Aim of the task – From the data, copy out every line in which the word "poveste" appears.

**** Supplied entries ****

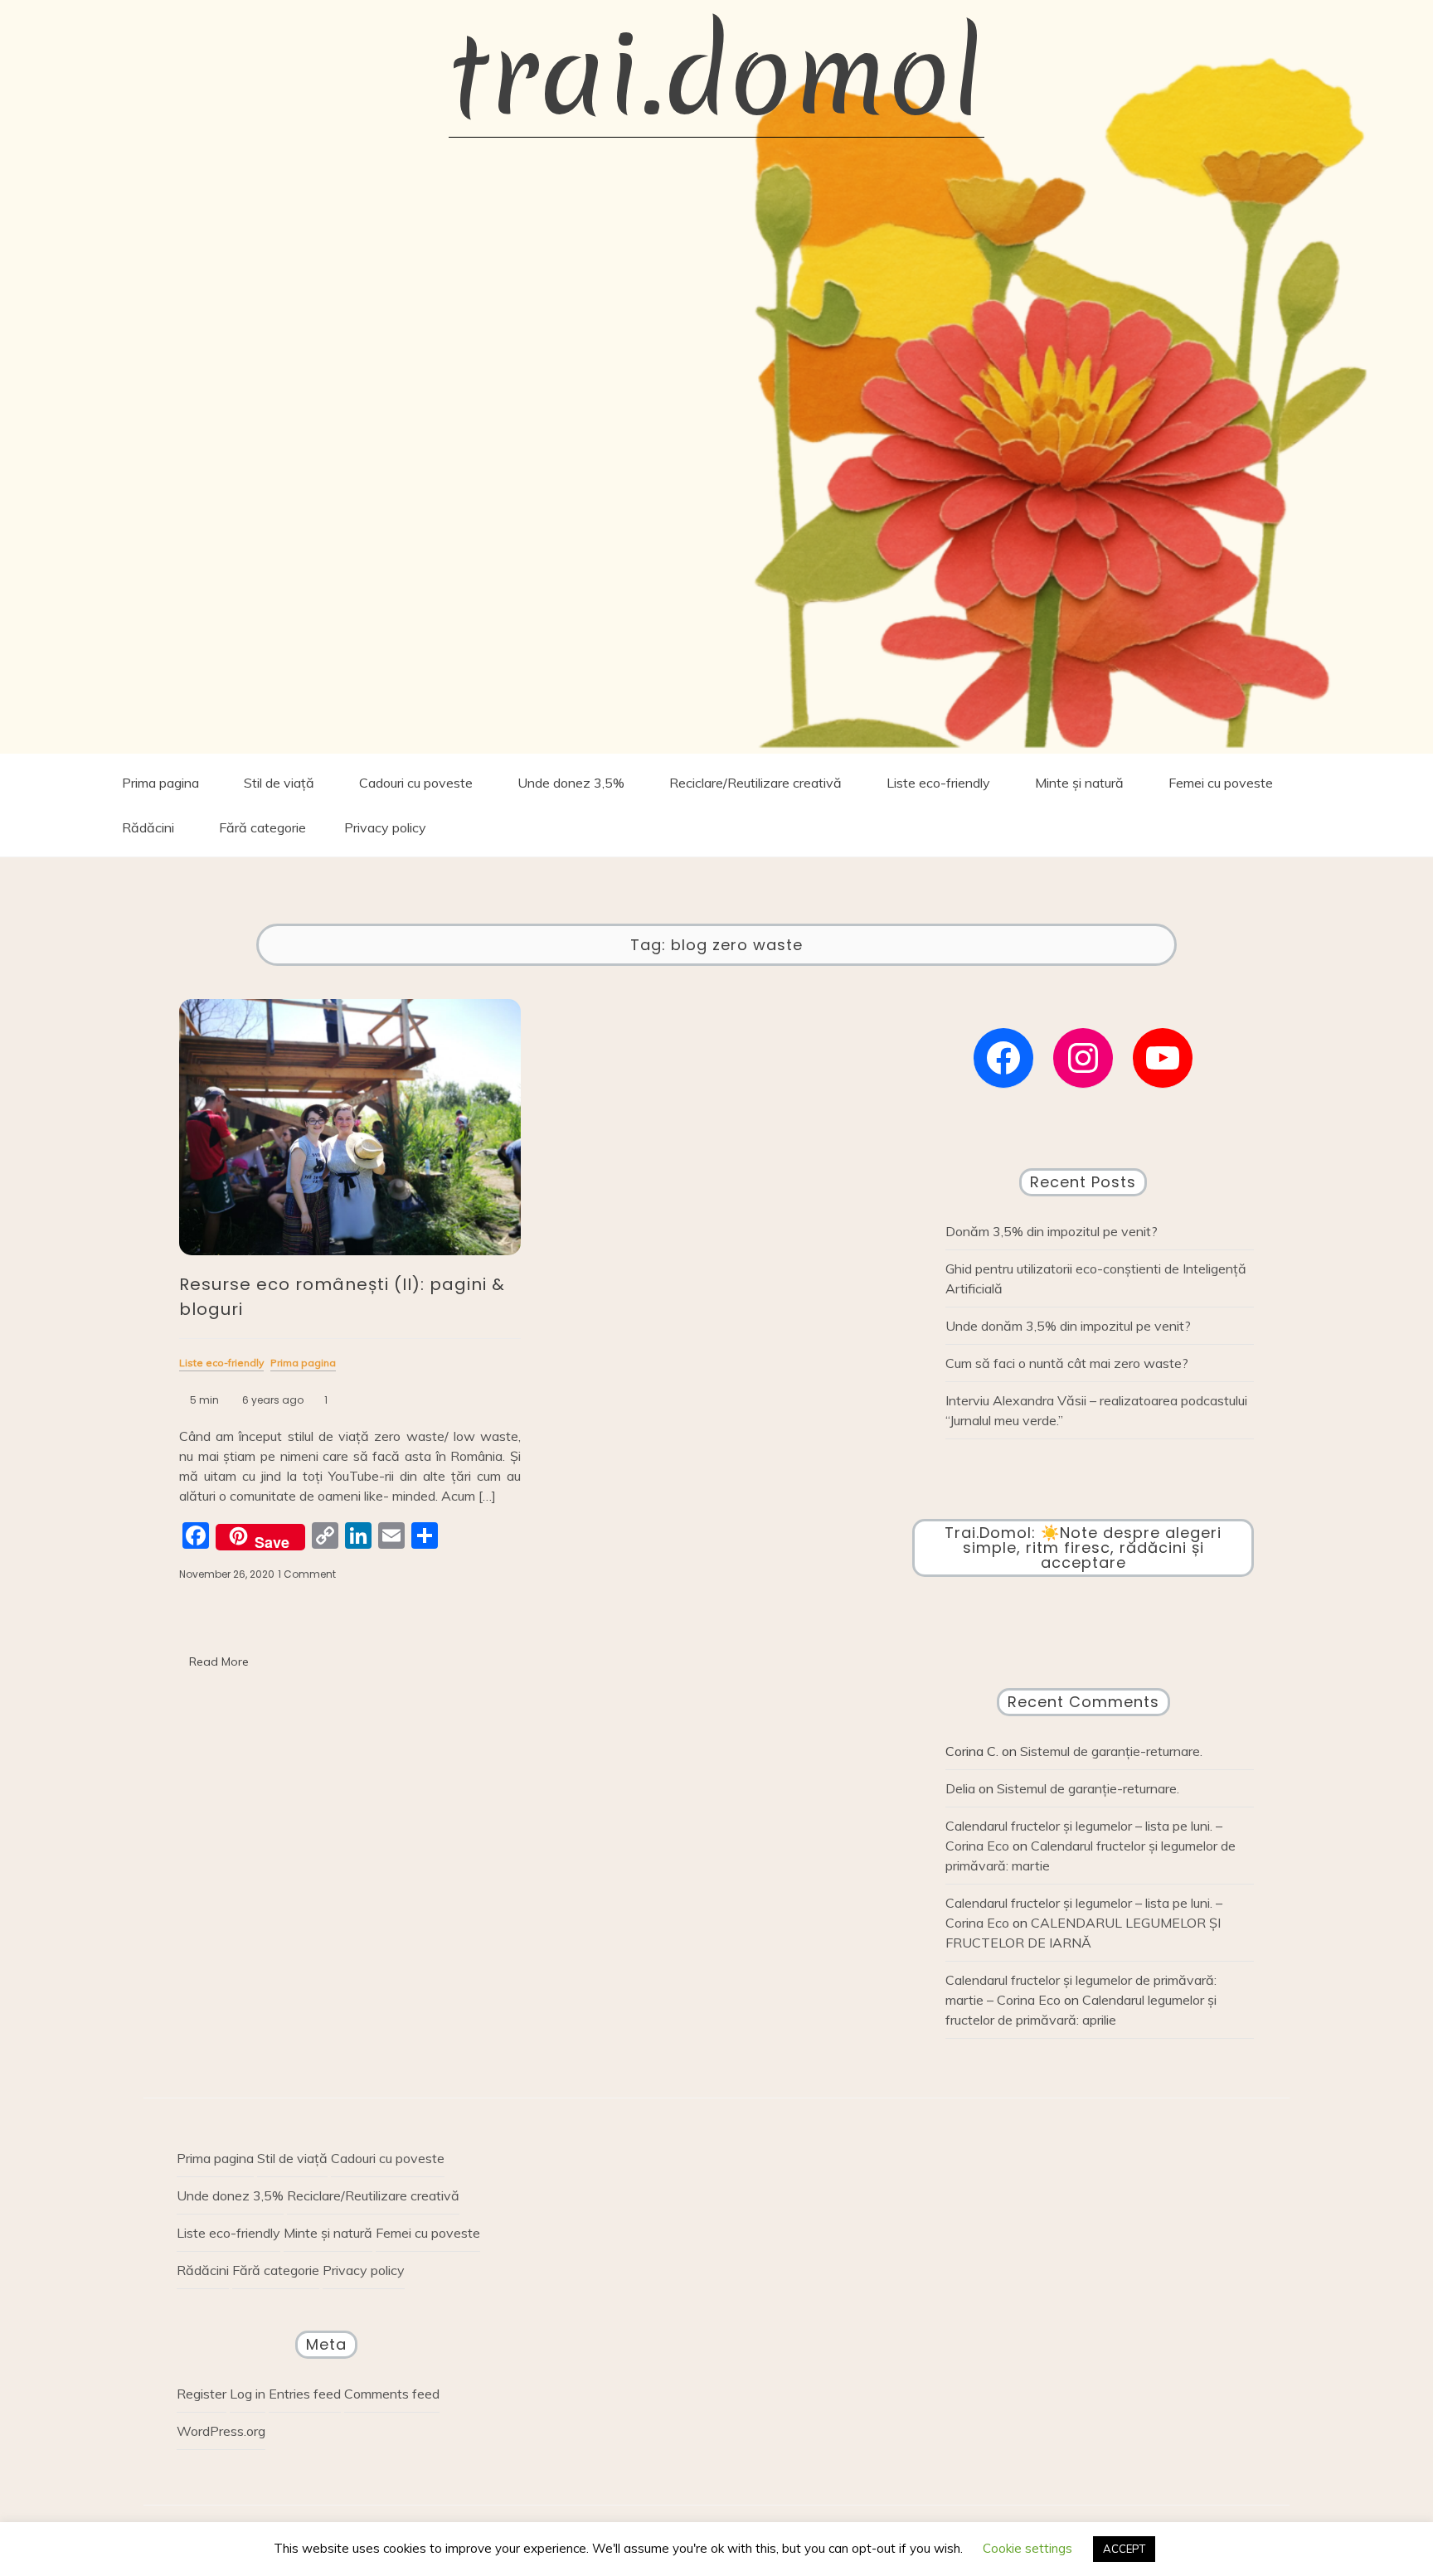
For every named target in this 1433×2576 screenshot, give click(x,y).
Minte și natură (1079, 782)
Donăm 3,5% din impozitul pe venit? (1051, 1231)
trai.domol (716, 75)
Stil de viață (279, 782)
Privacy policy (385, 827)
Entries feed (305, 2393)
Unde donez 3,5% (570, 782)
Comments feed (392, 2393)
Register (201, 2393)
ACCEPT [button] (1124, 2548)
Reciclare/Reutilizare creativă (755, 782)
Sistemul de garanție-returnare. (1111, 1751)
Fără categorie (262, 827)
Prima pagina (160, 782)
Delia (960, 1788)
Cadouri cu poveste (416, 782)
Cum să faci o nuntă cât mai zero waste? (1066, 1363)
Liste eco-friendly (938, 782)
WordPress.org (221, 2431)
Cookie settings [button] (1027, 2548)
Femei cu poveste (1220, 782)
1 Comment (307, 1574)
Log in (247, 2393)
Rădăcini (148, 827)
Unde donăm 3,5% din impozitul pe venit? (1068, 1325)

****

Reply to the task –
Cadouri cu poveste (416, 782)
Femei cu poveste (1220, 782)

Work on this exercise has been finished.